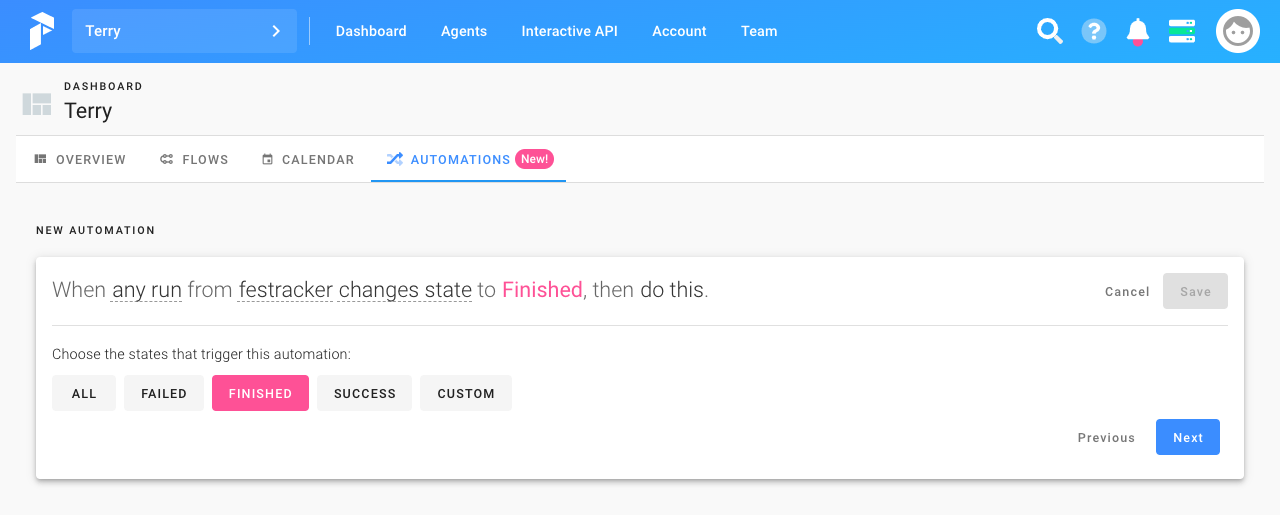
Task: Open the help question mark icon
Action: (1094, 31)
* * *
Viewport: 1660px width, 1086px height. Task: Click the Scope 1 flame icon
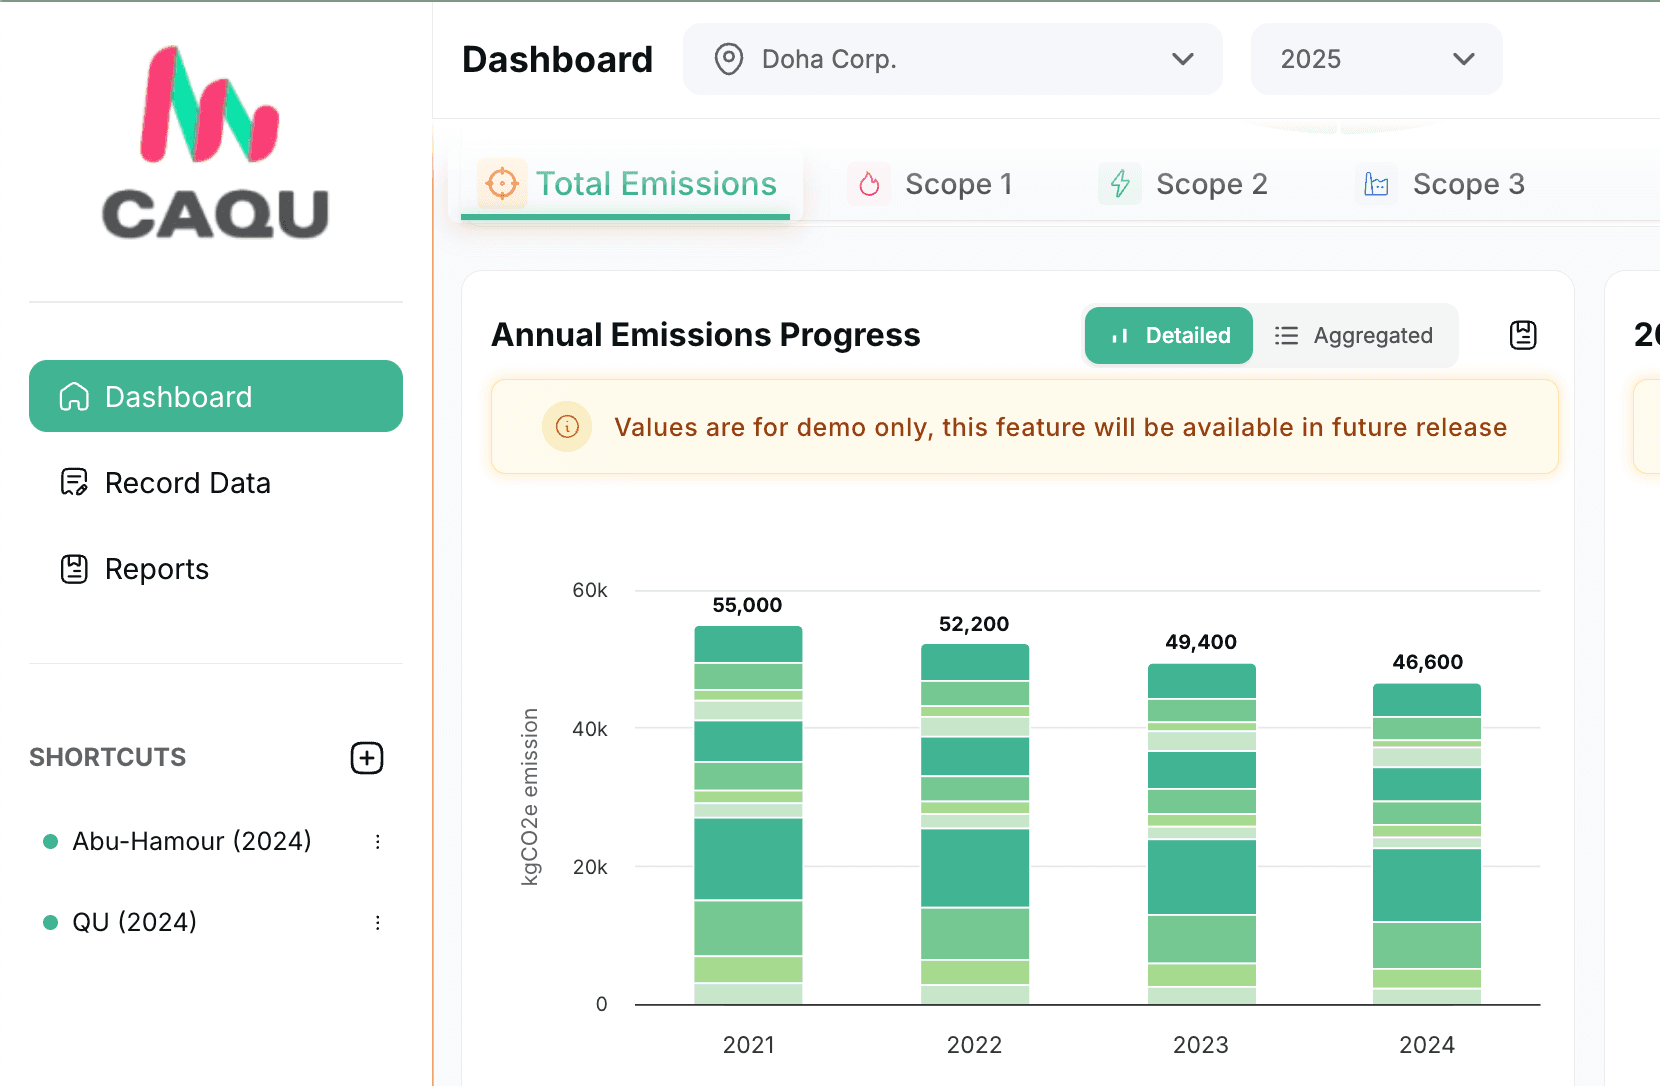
...
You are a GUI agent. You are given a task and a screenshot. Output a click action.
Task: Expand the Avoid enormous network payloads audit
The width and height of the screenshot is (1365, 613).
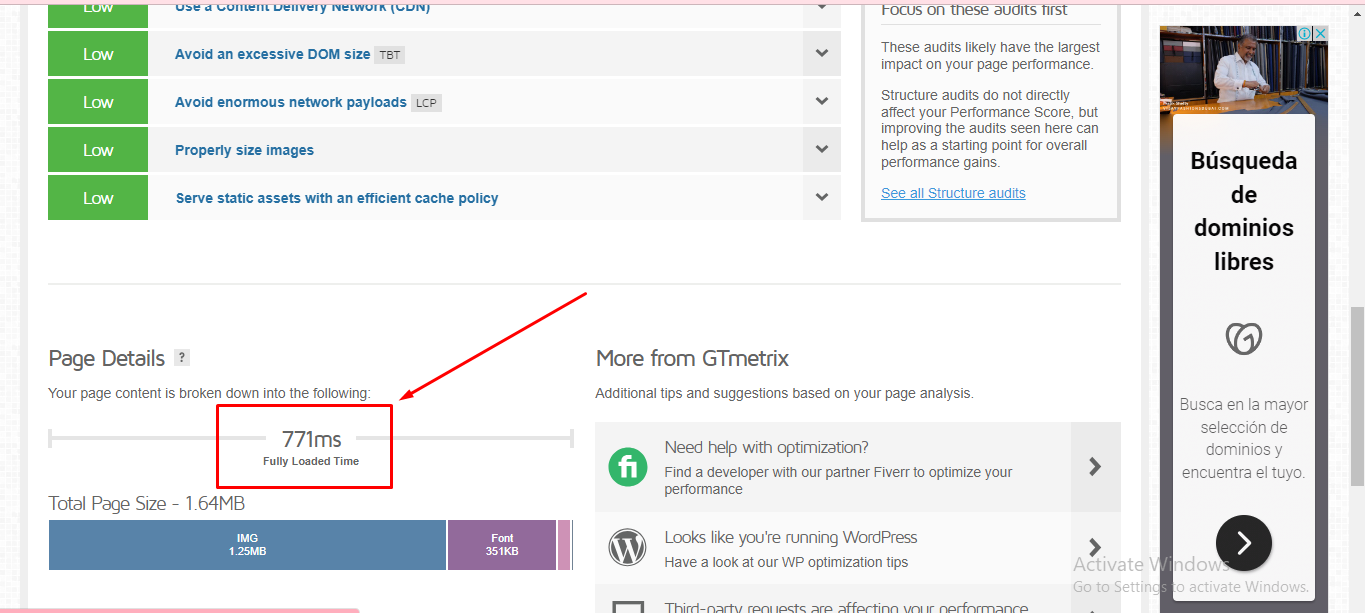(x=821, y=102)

- **TASK TO COMPLETE**
Switch "audit" to "check" in everything from the line containing "You are a GUI" down to the line containing "(x=821, y=102)", and leave the rest of those lines untouched. Reproduce only those lines and omit the pictures.

- **TASK RESPONSE**
You are a GUI agent. You are given a task and a screenshot. Output a click action.
Task: Expand the Avoid enormous network payloads check
The width and height of the screenshot is (1365, 613).
(x=821, y=102)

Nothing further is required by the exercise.